**GIVEN TEXT:**
+ + + + +

Using Jax code with PyTorch code

Hello everybody! This neural network training code snippet uses the fftn function from the Jax library so that I can use mixed precision, as I cannot use mixed precision using PyTorch’s fftn function as there is restriction for that (input size must be power of 2, and in my case it is not). The same structure is used for the validation part and for the test.

I ask: because I don’t use PyTorch’s fftn is there a problem in my code regarding gradient calculations? If so, is this something serious that affects my network performance?

Thanks in advance!

for idx_epoch, epoch in enumerate(t):
        print()
        list_train_loss = []
        list_train_loss_l1 = []
        list_train_loss_l1_rel = []
        list_train_l1_max = []
        list_train_loss_fft_l1 = []
        list_train_loss_fft_l1_rel = []
        list_train_fft_l1_max = []
        
        list_validation_loss = []
        list_validation_loss_l1 = []
        list_validation_loss_l1_rel = []
        list_validation_l1_max = []
        list_validation_loss_fft_l1 = []
        list_validation_loss_fft_l1_rel = []
        list_validation_fft_l1_max = []
        
        list_test_loss = []
        list_test_loss_l1 = []
        list_test_loss_l1_rel = []
        list_test_l1_max = []
        list_test_loss_fft_l1 = []
        list_test_loss_fft_l1_rel = []
        list_test_fft_l1_max = []
    
        #l1_distribution_validation = []
        #l1_distribution_test = []
    
        #model.train()
        net.train()
               
        scaler = torch.cuda.amp.GradScaler()  
        import jax
        #os.environ['XLA_PYTHON_CLIENT_PREALLOCATE'] = 'false'
        os.environ['XLA_PYTHON_CLIENT_MEM_FRACTION']='.50'
        import time	
        for seq in seq_train:
                
            with torch.autocast(device_type='cuda', dtype=torch.float16, enabled=True):

                X, y = seq
                X = X.cuda()
                y = y.cuda()

                optimizer.zero_grad()
                #output = model(X)
                output = net(X)
           
                #ffty = torch.fft.rfftn(y.float(), dim=(-1, -2, -3))              
                #fftout = torch.fft.rfftn(output.float(), dim=(-1, -2, -3))                
                #ffty = torch.fft.rfftn(y, dim=(-1, -2, -3))
                #fftout = torch.fft.rfftn(output, dim=(-1, -2, -3))

                ffty = jax.numpy.fft.fftn(y.detach().cpu().numpy(), axes=(-1,-2,-3))
                ffty = torch.from_numpy(np.array(ffty))
                fftout = jax.numpy.fft.fftn(output.detach().cpu().numpy(), axes=(-1,-2,-3))
                fftout = torch.from_numpy(np.array(fftout))
                #ffty = jax.numpy.fft.rfft(y.detach().cpu().numpy(), 1)
                #ffty = torch.from_numpy(np.array(ffty))
                #fftout = jax.numpy.fft.rfft(output.detach().cpu().numpy(), 1)                
                #fftout = torch.from_numpy(np.array(fftout))

                #ffty = torch.fft.rfft(y, 1)
                #fftout = torch.fft.rfft(output, 1)

+ + + + +

**INFORMATION SUPPLIED:**
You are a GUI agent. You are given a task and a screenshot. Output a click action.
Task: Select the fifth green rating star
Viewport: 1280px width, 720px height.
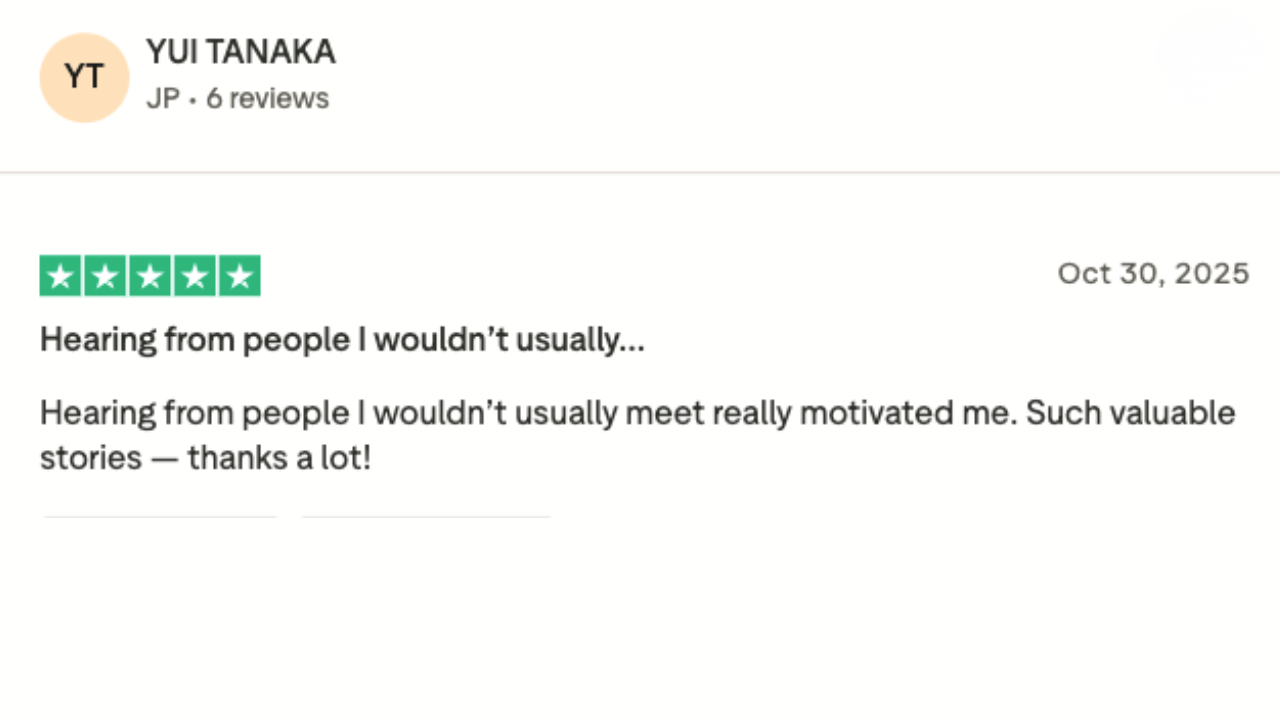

+ + + + +

According to the forum post on using Jax code with PyTorch code, what restriction prevents the poster from using mixed precision with PyTorch's fftn function?

The input size must be a power of 2, and in the poster's case it is not.